Underground: The Tokyo Gas Attack and the Japanese Psyche by Haruki Murakami
My rating: 3 of 5 stars
I find it very interesting reading non-fiction by writers that are generally better known for their novels. I like taking a sneak peek at how they perceive and document real events and whether their love for the imaginary can affect the way they tell a story.
For some reason I have connected Murakami with magical realism, even if I’ve only read only one other book of his and that not one of the most well-known. This book, then, didn’t feel like Murakami – possibly because I have no clear idea of what Murakami feels like in the first place, maybe because it had too little magical and too much realism in it, the hard-hitting kind, the “it could have been me” a lot of the people in the book kept saying.
However, I don’t want to do Underground injustice and understate the way it moved my imagination and sense of awe(m). In the second part of the book, a later publication which followed the success of what was originally just the first part (the one with the interviews of the victims and the indirecty affected), we get to see what Aum, the religious cult/organisation whose higher-ups were behind the gas attacks, was like from the inside. We get to read the stories of disillusioned still-members, tortured ex-members, believers that achieved superpowers through their association and training with Aum, personal histories that follow certain people’s fascination with transcendence and enlightenment and how ultimately that led them to the cult’s doorstep. These stories, what people were able to do, what peace they found, what secret powers their leaving the “secular world” unlocked in them… To be honest, judging by their motives and lost hopes in the world and by my own sense of being a ship in an endless ocean trying to find an island, I can completely relate; I, too, would have become a member. But would I have done things differently were I in their shoes? Maybe I should be asking myself what I would have done if I was Japanese before I ask anything else, of course!

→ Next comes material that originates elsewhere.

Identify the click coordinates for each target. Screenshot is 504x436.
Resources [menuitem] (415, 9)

The book left me wanting to investigate, to slowly discover more of the hidden world that was promised to those people but without the manipulation and the religious aspects, the Leader-centred bullshit. Underground also pushed me in equal parts towards further fascination, admiration for and disgust of the Japanese people and their culture. To illustrate, it would be greatly fulfilling to delve into the psyche of modern Japan -just like Murakami attempted to do with Underground- but at the same time I already know that too many aspects of it would make me feel like I’d be wasting my time and hopes on a lost case of a spent culture with no future. I would certainly be interested in reading a similar account of events of the 2011 tsunami and the aftermath of the Fukushima nuclear accident.
At any rate, from now on I’m going to be subconsciously checking for smelly liquids on carriage floors whenever I ride on subterranean trains.

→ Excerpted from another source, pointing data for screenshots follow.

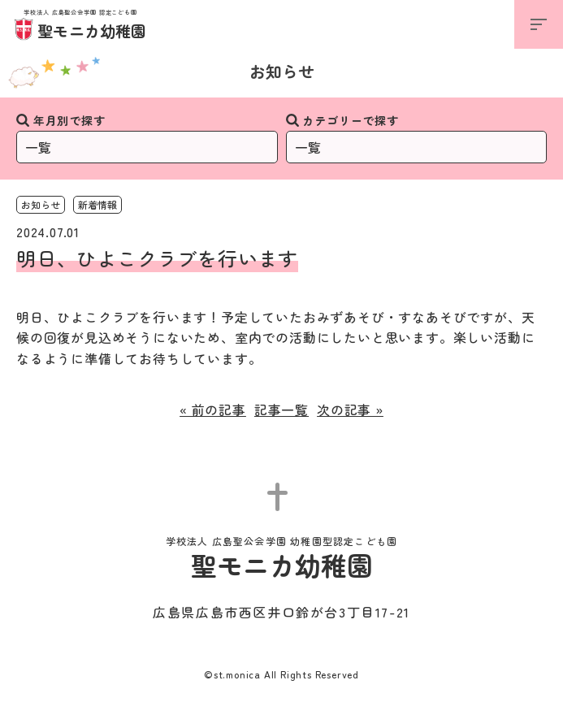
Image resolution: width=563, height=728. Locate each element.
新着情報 (97, 204)
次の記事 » (350, 410)
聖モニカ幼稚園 (80, 25)
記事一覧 (281, 410)
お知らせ (282, 71)
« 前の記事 (213, 410)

Thanks Daphne for lending this book to me.
Was Murakami always this big? Seriously, I see him everywhere. I am reading a book of his currently, also non-fiction (a book I will forcefully lend you), I see him on the bookstore shelves.
Seriously, I hadn’t heard the guy a few months ago and I keep bumping into his books!
I first heard of him many years ago, but this was before his big hit 1Q84. I can’t really answer though, I’m not a Murakami devotee, obviously.